Page excerpt:
--------------------------------

We work with them as a whole unit, as a set bytes, when copying + moving them around in memory. We can access an individual element of a structure e.g. employee2.dSalary. We can also send a structure byte by byte (wired/wirelessly) from 1 comp to another. There is a clear order to this. Data structures are fundamental to writing network software.

Question 38

How is the data structure defined?

Answer 38

The programmer of the application program creating the data decides how they define the data structure. If the application is going to be used by many people + have many programmers work on it, then we need to write the doc details + agree it between them all.

Question 39

What is the RFC?

Answer 39

If data is sent over network, receiving network must’ve been programmed to know format of data structures that it will receive. RFC is the mechanism for this, it means Requests for Comments + the docs are managed by the IETF (Internet Engineering Task Force)

Question 40

What is nesting?

Answer 40

Putting data structure inside data structure. Internet Protocol suite nests data structures + we call each nest a layer. We use each layer to handle unique + well defined part of process of transmitting info from sender to sender so as well as formatted structure at each layer, we have to define operations for software to process that layer.

Question 41

What is the OSI model?

Answer 41

Open Systems Interconnection, defined by ISO. In 70s, when IP was invented, they used 5 layers. In 80s, realised that needed 7 layers to describe network completely. Layers are application, presentation, session, transport, network, data link + physical. OSI model is set of generic definitions + actions.

Question 42

What is the ISO?

Answer 42

International Standards Organisation.

Question 43

What is a protocol suite?

Answer 43

If we make specific choices for protocols at each layer + implement software for these. Internet Protocol is one such example, in its original form, there are no protocols at layers 5 + 6. When we say Internet Protocol, we mean the complete suite + the protocol within that suite at layer 3.

Question 44

What are the different versions of the IP suite?

Answer 44

IPv4 is in common global use (it IS the internet to most people). IPv6 is improved version but hasn’t replaced IPv4. There are older + niche protocol suites in existence (OSI created own set of protocols in late 80s) Management of phone system still uses OSI protocols. Can discuss protocol suites in terms of OSI model but may not have all of layers.

Question 45

What are the benefits of the OSI model?

Answer 45

By separating network comms into logical smaller pieces, OSI model simplifies how network protocols are designed. OSI model was designed to ensure diff types of equipment (switches, routers, NICs) would all be compatible even if built by diff manufacturers which also opens market to competition. Adding new protocols + other network services is easier in layered architecture than in monolithic.

--------------------------------

Source records:
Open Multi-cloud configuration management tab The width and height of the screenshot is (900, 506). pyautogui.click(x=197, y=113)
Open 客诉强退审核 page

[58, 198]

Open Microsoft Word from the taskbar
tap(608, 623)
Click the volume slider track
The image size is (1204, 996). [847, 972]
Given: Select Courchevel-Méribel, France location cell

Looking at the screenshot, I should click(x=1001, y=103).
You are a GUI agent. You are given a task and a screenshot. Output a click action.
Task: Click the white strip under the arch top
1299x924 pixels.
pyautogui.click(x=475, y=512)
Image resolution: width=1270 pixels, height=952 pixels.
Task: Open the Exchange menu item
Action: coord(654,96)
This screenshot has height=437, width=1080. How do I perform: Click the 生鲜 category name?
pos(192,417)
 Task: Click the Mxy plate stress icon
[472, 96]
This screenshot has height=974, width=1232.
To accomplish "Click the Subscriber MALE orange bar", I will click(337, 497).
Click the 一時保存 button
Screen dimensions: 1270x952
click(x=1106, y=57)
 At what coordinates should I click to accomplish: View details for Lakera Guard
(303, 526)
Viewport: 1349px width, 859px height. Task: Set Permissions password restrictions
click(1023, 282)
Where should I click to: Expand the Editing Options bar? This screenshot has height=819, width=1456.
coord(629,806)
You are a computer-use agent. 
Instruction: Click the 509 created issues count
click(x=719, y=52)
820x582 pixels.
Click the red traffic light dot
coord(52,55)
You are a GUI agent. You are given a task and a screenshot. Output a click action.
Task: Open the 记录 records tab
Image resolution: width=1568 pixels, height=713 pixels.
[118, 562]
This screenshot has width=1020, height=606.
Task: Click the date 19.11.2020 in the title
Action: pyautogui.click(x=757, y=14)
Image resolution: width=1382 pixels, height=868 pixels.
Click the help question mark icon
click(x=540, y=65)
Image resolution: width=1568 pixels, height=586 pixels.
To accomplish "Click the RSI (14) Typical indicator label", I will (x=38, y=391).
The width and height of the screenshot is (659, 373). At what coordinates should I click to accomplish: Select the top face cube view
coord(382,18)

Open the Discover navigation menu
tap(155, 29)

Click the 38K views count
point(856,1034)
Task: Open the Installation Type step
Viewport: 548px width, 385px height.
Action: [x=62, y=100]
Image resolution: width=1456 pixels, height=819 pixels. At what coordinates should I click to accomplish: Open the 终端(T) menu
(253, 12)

--------------------------------

Directions:
a) Answer these questions using the networking Q&A text.
(i) What does RFC stand for?
(ii) How many layers were used in the 1970s, when IP was invented?
(iii) What still uses OSI protocols?
b) In the records, begin at the line that has "Click the 38K views count" and stop at the end of the records. Write those lines out again, changing "Installation Type" to "Partition Setup" and leaving everything else unchanged.

Responses by task:
a)
(i) Requests for Comments
(ii) 5 layers
(iii) Management of the phone system

b)
Click the 38K views count
point(856,1034)
Task: Open the Partition Setup step
Viewport: 548px width, 385px height.
Action: [x=62, y=100]
Image resolution: width=1456 pixels, height=819 pixels. At what coordinates should I click to accomplish: Open the 终端(T) menu
(253, 12)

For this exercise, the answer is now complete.